Gelgelelim Far Cry 2’nin harika özelliklerinden birine. Müzikler oyunda çok başarılı seçilmiş. Özellikle Afrika halkına hitap eden müzikler çok gerçekçi olmuş ve oyunun işleyişine ve yapısına uygun hazırlanmış. Savaş anlarında ve daha birçok bölümde etkisini hissettiren müzikler bizi daha çok havaya sokuyor. Bu sebeple oyundaki müziklerin seçimini ve uygulanışını çok başarılı buldum.

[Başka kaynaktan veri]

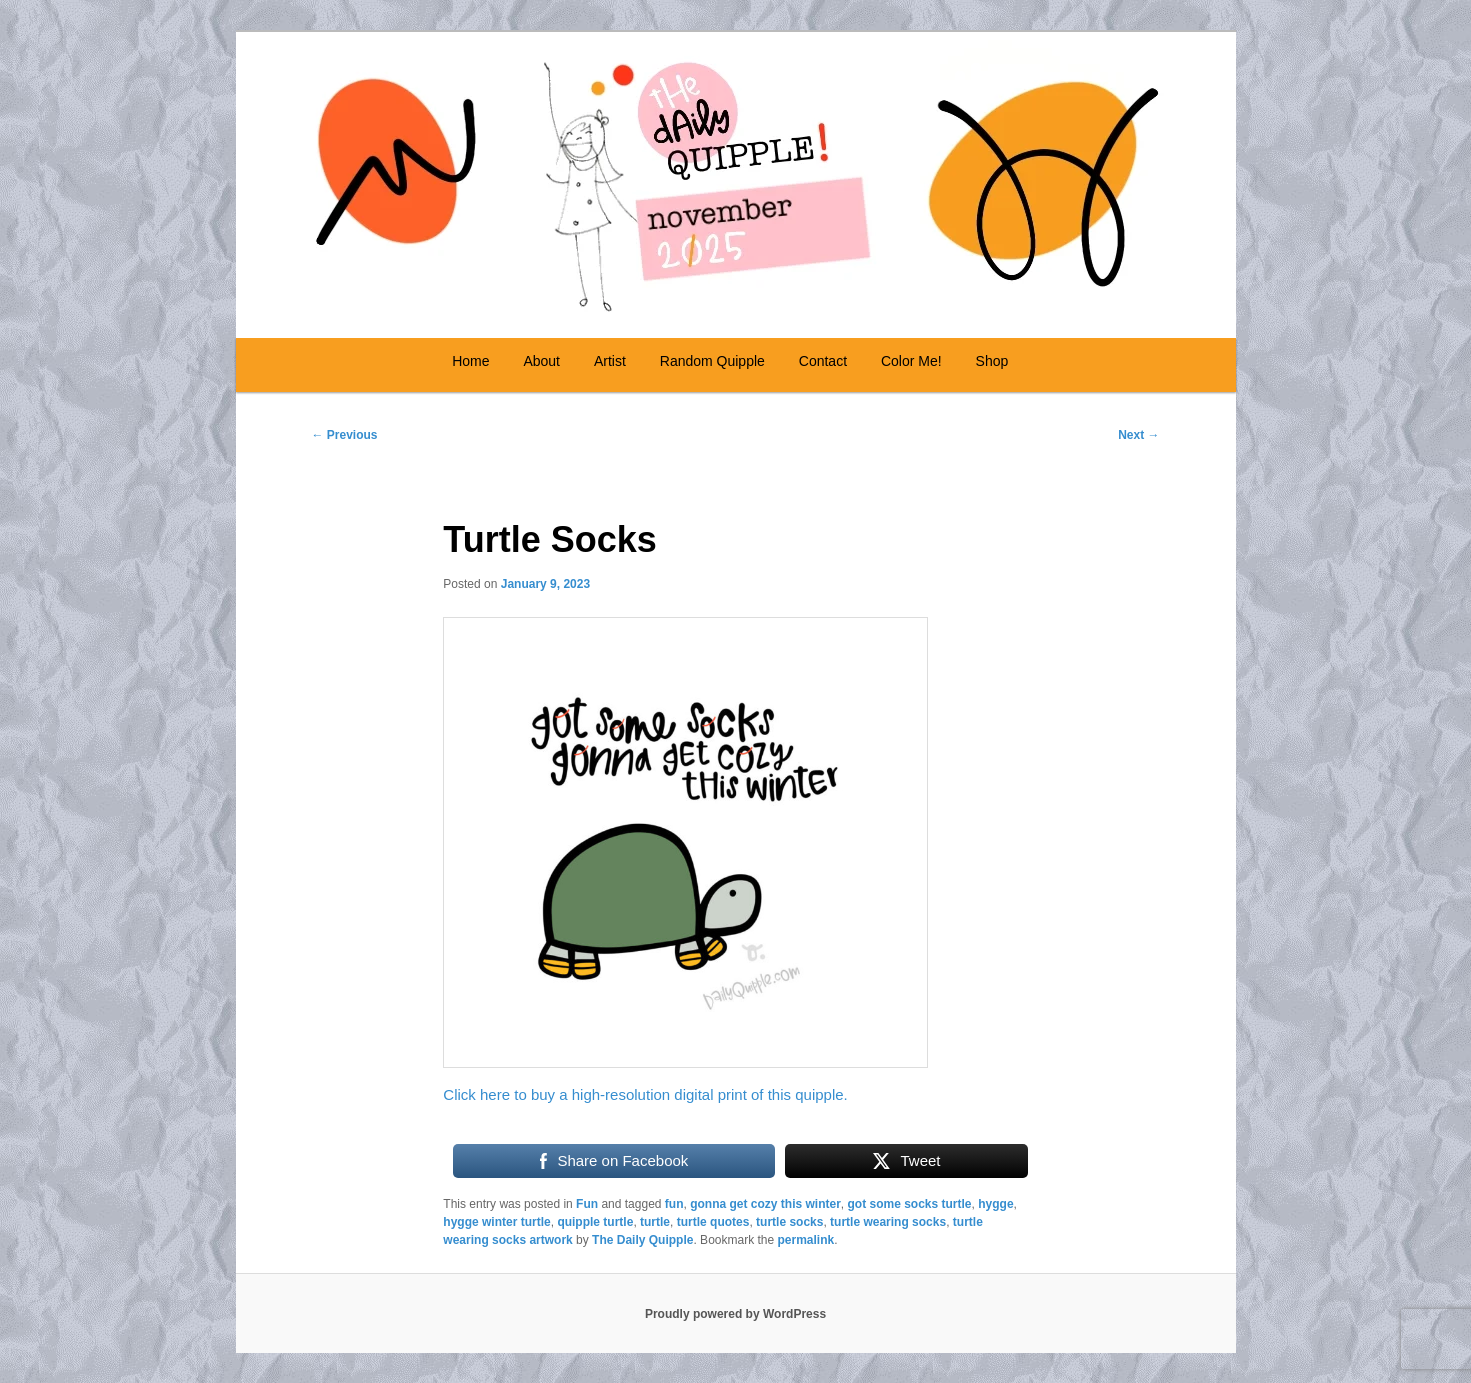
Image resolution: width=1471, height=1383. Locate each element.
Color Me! (911, 361)
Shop (992, 361)
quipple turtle (595, 1222)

Seslendirmeler ise ortalamanın üzerinde olmuş. Karakterlerin ses tonları iyi seçildiği gibi diyaloglarda geçen birçok cümle oyunun bulmacalarını çözme konusunda bize büyük katkı sağlıyor. Son olarak silah seslerinin ve patlamaların başarılı olduğunu söyleyerek bu konuya da noktayı koyuyoruz.

Final Bölümü

Far Cry 2 uzun zamandır beklediğimiz ender oyunlardan biriydi. Özellikle ilk oyunun üzerimizde yarattığım etki bu denli beklememizde en büyük sebep. Peki beklediklerimizi alabildik mi? Sonuna dek diyemesem de çoğu konuda beklentilerime karşılık buldum diyebilirim. Tabi ki Far Cry 2 uzun oyun süresi ve sınırlı görev çeşitliliği yönüyle monotonlaşıp, tekdüze bir yapıya dönüşebiliyor. Ama içerisindeki farklı tatlar ve oyuncuya sunulmuş yeni detaylar ve üzerine eklenen başarılı Afrika tasarımı, devasa haritası ve çok güçlü tutulan yapay zekasıyla kesinlikle oynanmayı hak eden bir yapım. Belki ilk oyunun yarattığı havayı yaratamayacaktır ancak çevredeki birçok oyundan üstün olduğu su götürmez bir gerçek. Az çok FPS seven, Far Cry hayranı olan ve bu türe adım atmaya başlayacak herkes gönül rahatlığıyla alıp oynamalı.